---------- Recorded information ----------

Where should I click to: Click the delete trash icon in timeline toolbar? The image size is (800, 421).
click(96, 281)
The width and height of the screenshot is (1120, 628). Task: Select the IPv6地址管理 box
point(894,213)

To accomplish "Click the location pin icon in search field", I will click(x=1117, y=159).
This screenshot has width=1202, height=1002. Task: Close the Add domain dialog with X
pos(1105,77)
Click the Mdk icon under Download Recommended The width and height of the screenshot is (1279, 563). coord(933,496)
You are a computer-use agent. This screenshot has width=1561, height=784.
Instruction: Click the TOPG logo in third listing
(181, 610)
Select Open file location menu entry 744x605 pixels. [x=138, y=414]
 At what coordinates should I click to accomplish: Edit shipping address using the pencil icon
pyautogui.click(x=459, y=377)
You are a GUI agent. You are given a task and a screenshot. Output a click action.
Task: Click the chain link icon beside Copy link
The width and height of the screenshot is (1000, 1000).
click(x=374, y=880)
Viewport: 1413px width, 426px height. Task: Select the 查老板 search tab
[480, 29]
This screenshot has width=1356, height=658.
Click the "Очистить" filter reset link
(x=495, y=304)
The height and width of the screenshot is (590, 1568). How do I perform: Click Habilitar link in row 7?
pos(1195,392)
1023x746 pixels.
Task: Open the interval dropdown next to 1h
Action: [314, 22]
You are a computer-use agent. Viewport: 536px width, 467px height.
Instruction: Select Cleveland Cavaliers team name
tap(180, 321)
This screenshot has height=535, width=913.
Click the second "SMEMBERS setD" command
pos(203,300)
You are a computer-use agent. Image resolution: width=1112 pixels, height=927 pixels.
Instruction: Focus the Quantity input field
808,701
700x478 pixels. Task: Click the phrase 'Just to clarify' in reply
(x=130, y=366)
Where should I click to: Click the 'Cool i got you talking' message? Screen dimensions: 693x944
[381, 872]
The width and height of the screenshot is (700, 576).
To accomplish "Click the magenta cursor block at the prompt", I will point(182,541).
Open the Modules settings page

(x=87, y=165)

----------

* **Work instructions**: Check each line above for the string "computer", then copy the ones that have it.

* **Answer for this exercise**:
You are a computer-use agent. This screenshot has width=1561, height=784.
You are a computer-use agent. Viewport: 536px width, 467px height.
You are a computer-use agent. Image resolution: width=1112 pixels, height=927 pixels.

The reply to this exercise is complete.